▶ _EXERCISE BRIEF_: Turn the part of the items that opens with the line containing "Image resolution: width=1568" and runs through the end of the items into a JSON list of strings, one string per line. Skip blank lines and leave the pictures out.

* begin *

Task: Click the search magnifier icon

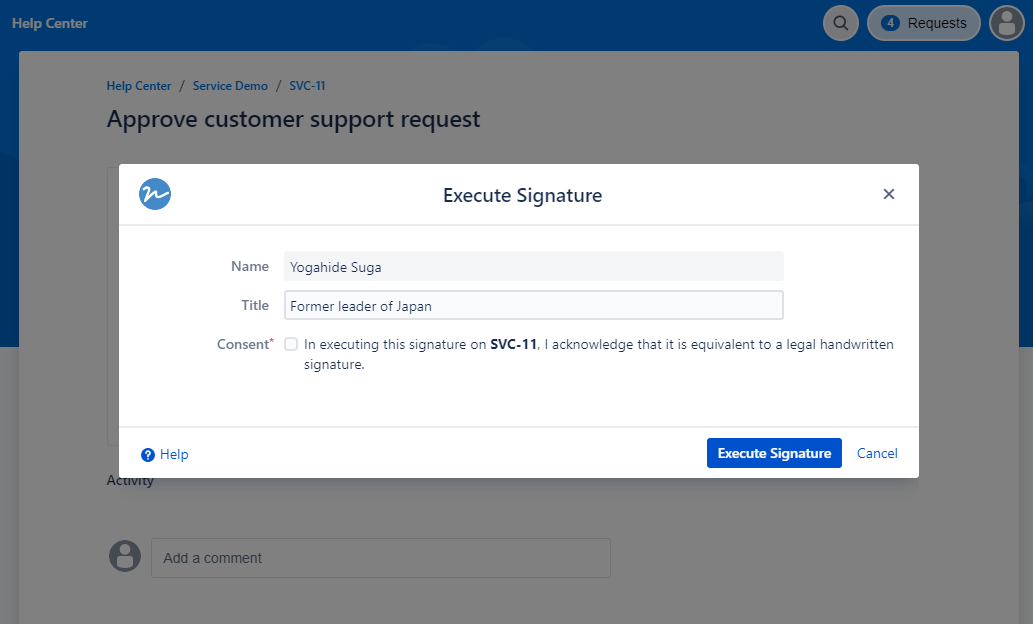Action: (x=841, y=23)
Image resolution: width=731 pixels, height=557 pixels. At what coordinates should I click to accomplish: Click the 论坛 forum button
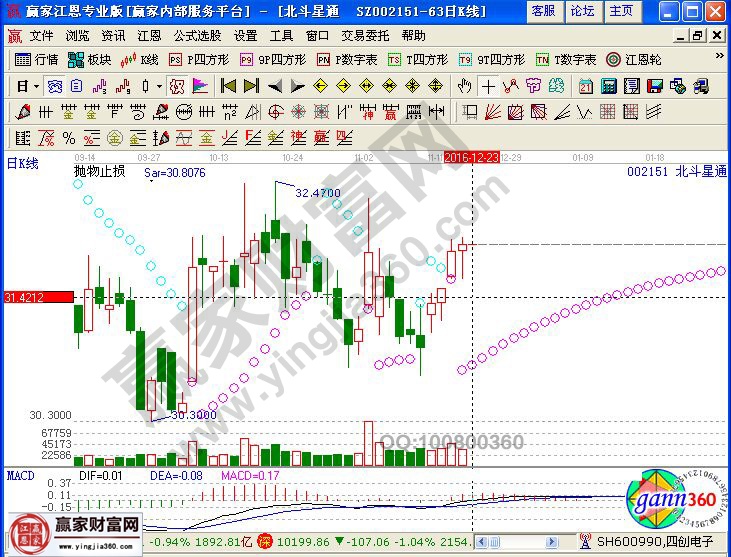click(x=582, y=10)
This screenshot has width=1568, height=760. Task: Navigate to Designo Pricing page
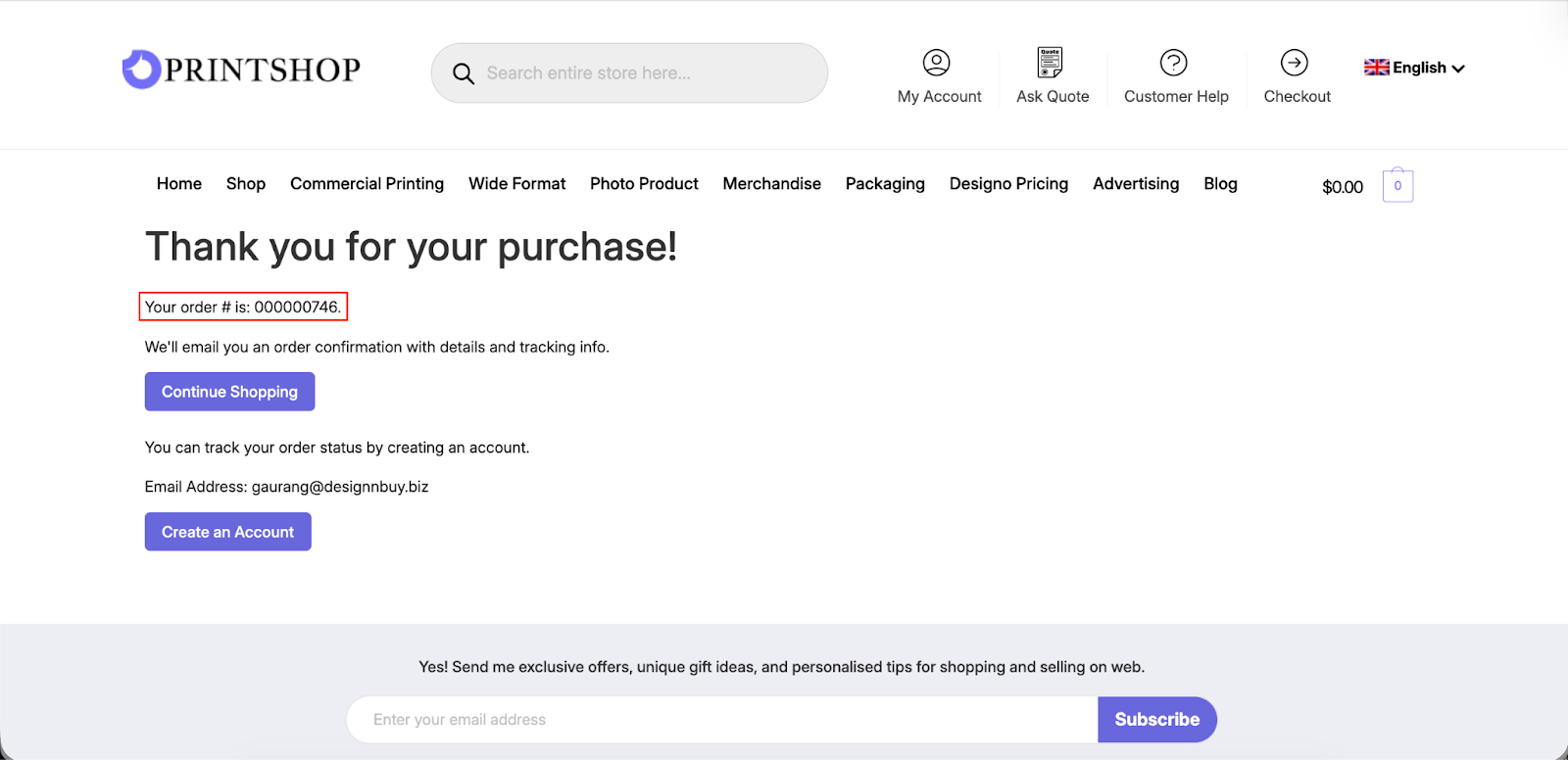click(1008, 184)
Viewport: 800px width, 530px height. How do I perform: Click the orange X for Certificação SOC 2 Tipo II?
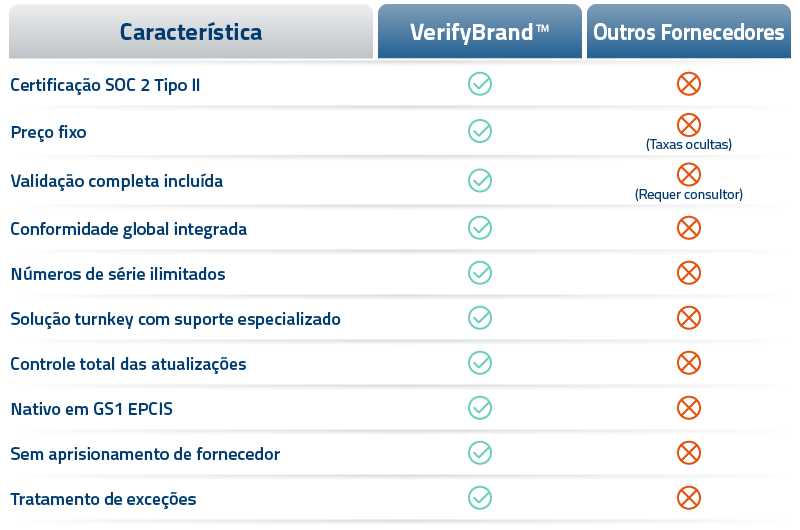pyautogui.click(x=689, y=84)
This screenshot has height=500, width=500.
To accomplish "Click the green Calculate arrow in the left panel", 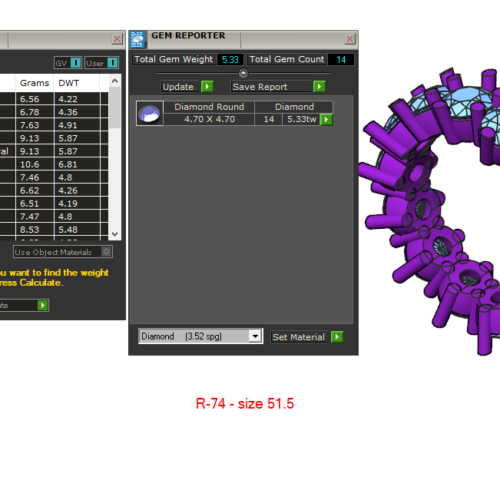I will [x=43, y=305].
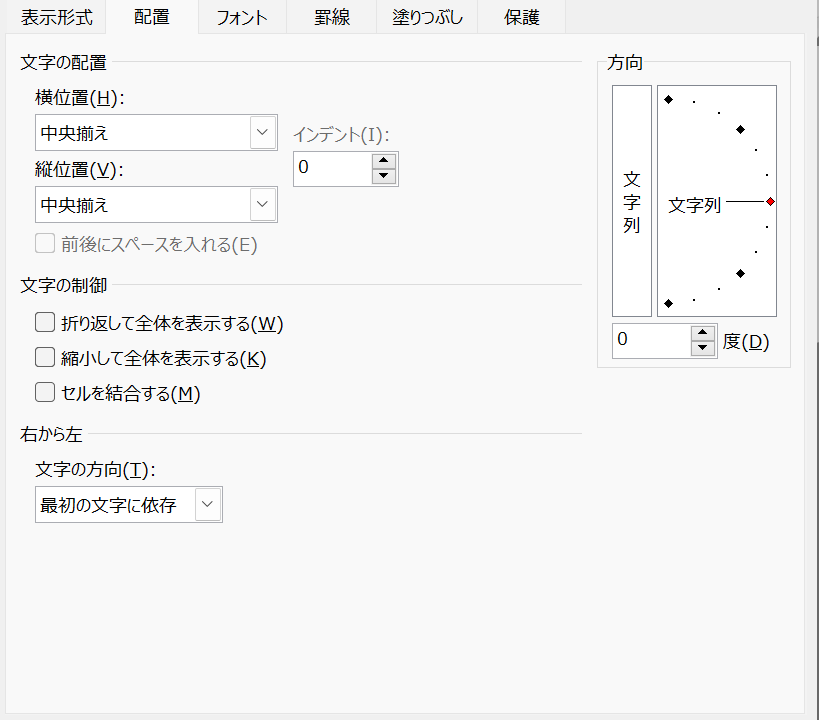
Task: Select the vertical 文字列 orientation box
Action: pos(631,201)
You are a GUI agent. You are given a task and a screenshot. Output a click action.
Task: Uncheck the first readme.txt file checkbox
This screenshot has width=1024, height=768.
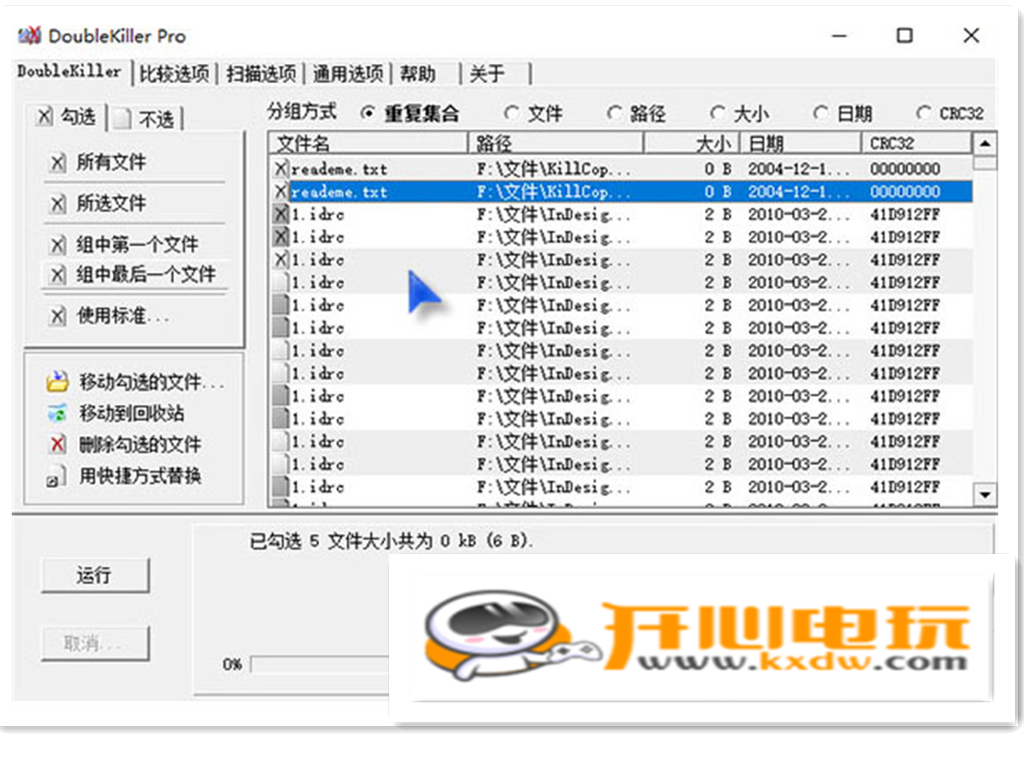point(282,168)
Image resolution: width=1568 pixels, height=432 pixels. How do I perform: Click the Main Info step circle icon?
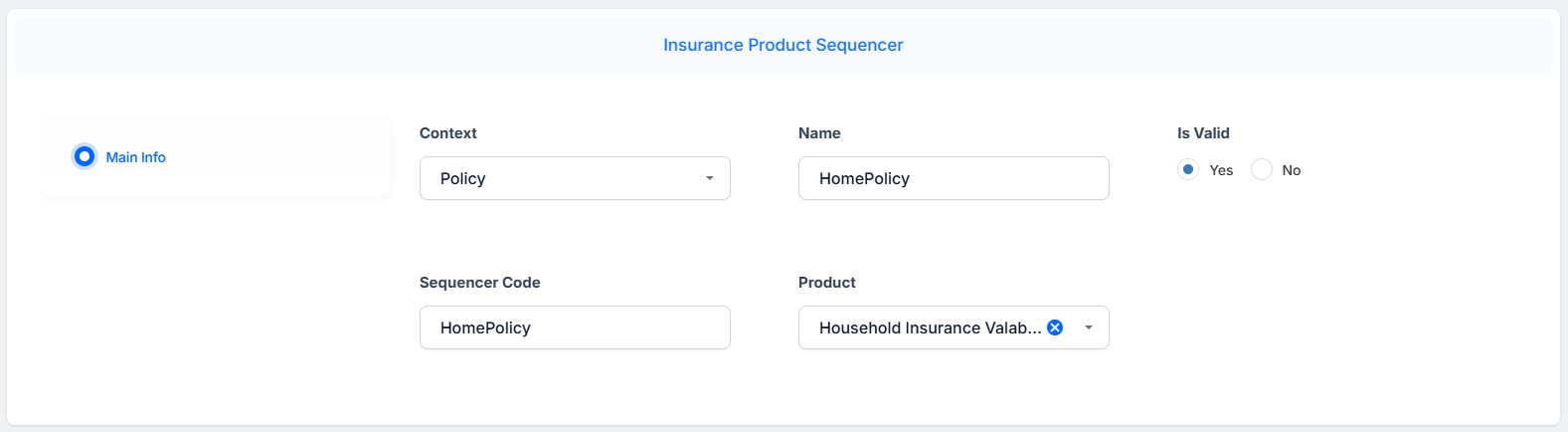(x=85, y=156)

* end *

▶ _ANSWER TO THIS PROBLEM_:
[
  "Image resolution: width=1568 pixels, height=432 pixels. How do I perform: Click the Main Info step circle icon?",
  "(x=85, y=156)"
]